Organic advocates against trial of organic farming

We think there’s a certain dark amusement to this:

Sri Lanka is grappling with the worst economic crisis since its independence in 1948, and foreign currency reserves sit at their lowest level on record due to what many see as gross economic mismanagement by the government. There is barely a citizen of this south Asian island who hasn’t felt the bite of catastrophic inflation and fuel, food and medicine shortages in recent weeks.

For the farmers of Sri Lanka, their problems began in April last year when President Gotabaya Rajapaksa, who now stands accused of pushing the country into financial ruin, implemented a sudden ban on chemical fertilisers.

No, that’s not the amusing part. That’s a multiplicity of tragedies as a result of entirely idiot policy making. This though, this does have its amusement:

On the face of it, a push to organic farming would be seen as laudable, given concerns over the use of chemical fertilisers. Yet it was the sudden and obtuse manner in which the ban was introduced – imposed virtually overnight and with no prior warning or training – and the questionable motives behind it, that have left even organic farming advocates furious.

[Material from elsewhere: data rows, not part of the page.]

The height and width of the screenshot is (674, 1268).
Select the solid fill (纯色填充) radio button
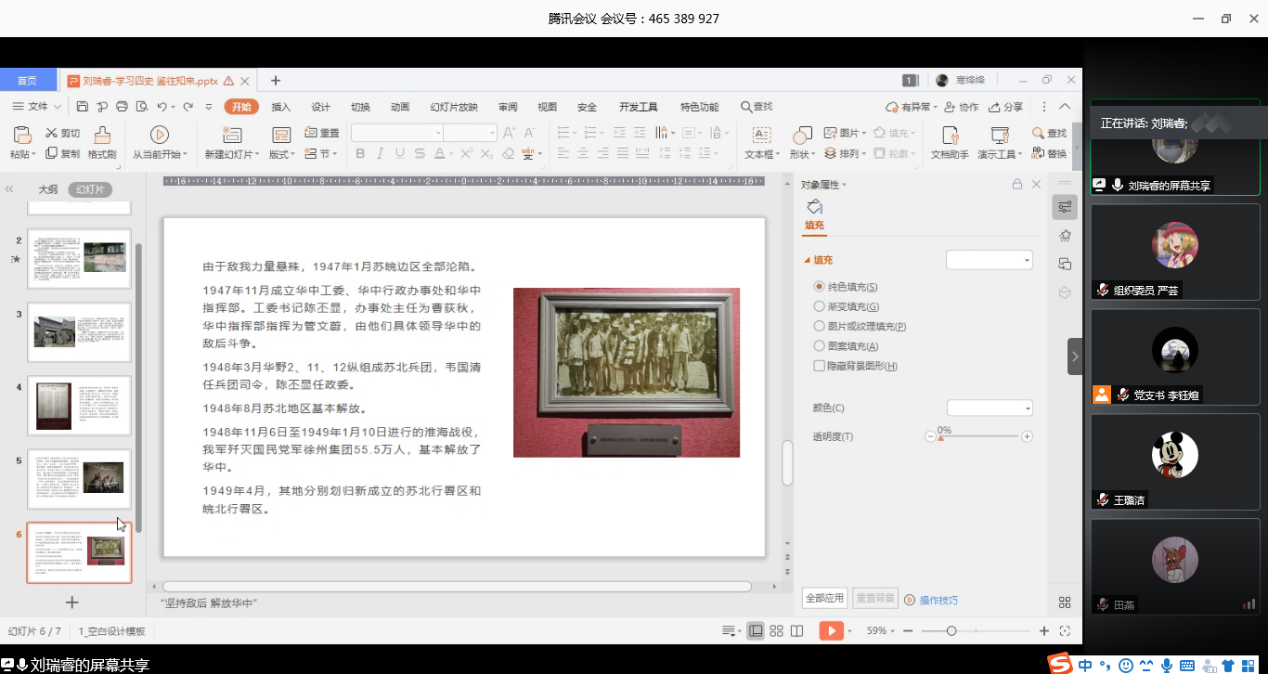coord(820,287)
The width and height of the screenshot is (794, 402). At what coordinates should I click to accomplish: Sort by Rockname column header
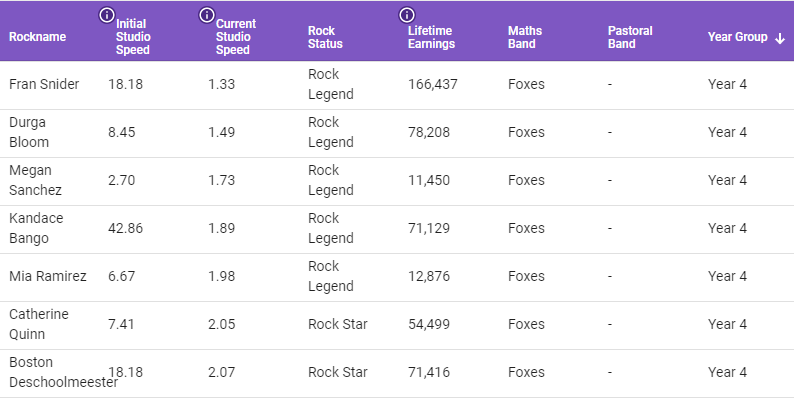[x=37, y=37]
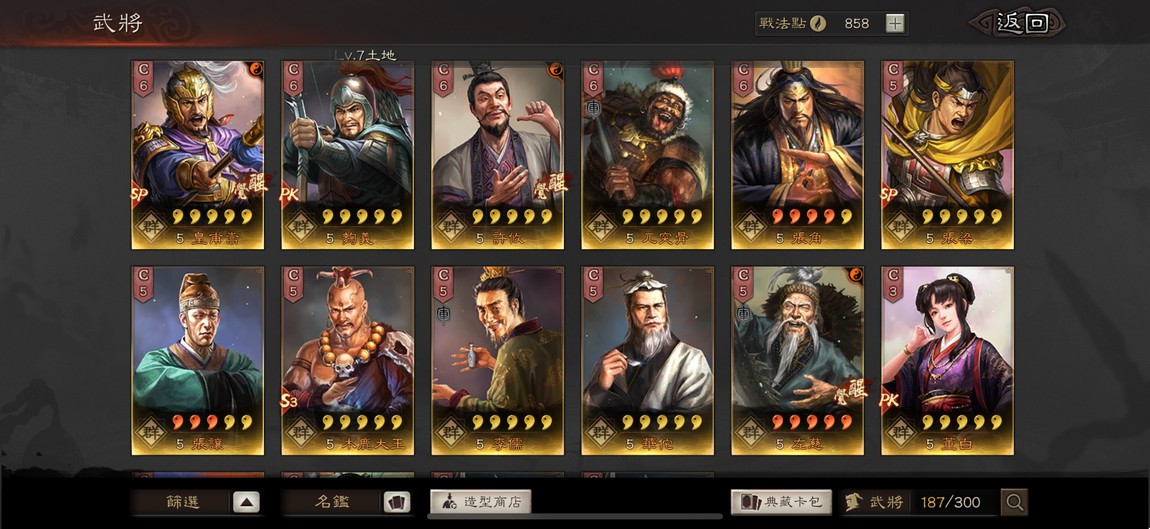
Task: Open the magnifier search icon
Action: tap(1014, 503)
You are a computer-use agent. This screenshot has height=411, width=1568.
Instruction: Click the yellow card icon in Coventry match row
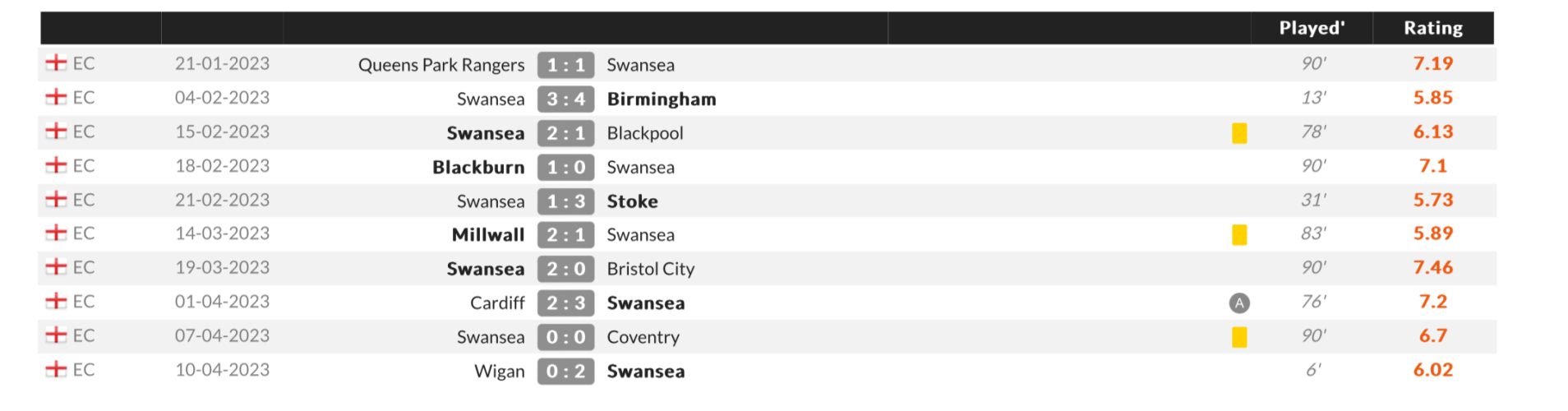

Well, yes, the organic farming advocates would be furious, wouldn’t they? Imagine devoting your energies to an insistence upon a more land hungry, less productive form of agriculture. Then finding out that when it’s actually implemented it turns out to be just that, more land hungry and less productive. In fact, the results have been just what critics have been saying they would be all these decades of struggle.

Bit like MMT in fact, that other fashionable nostrum. As it turns out money printer go brrr as a method of financing government brings with it inflationary problems.

Other than all those who warned of it who could have known?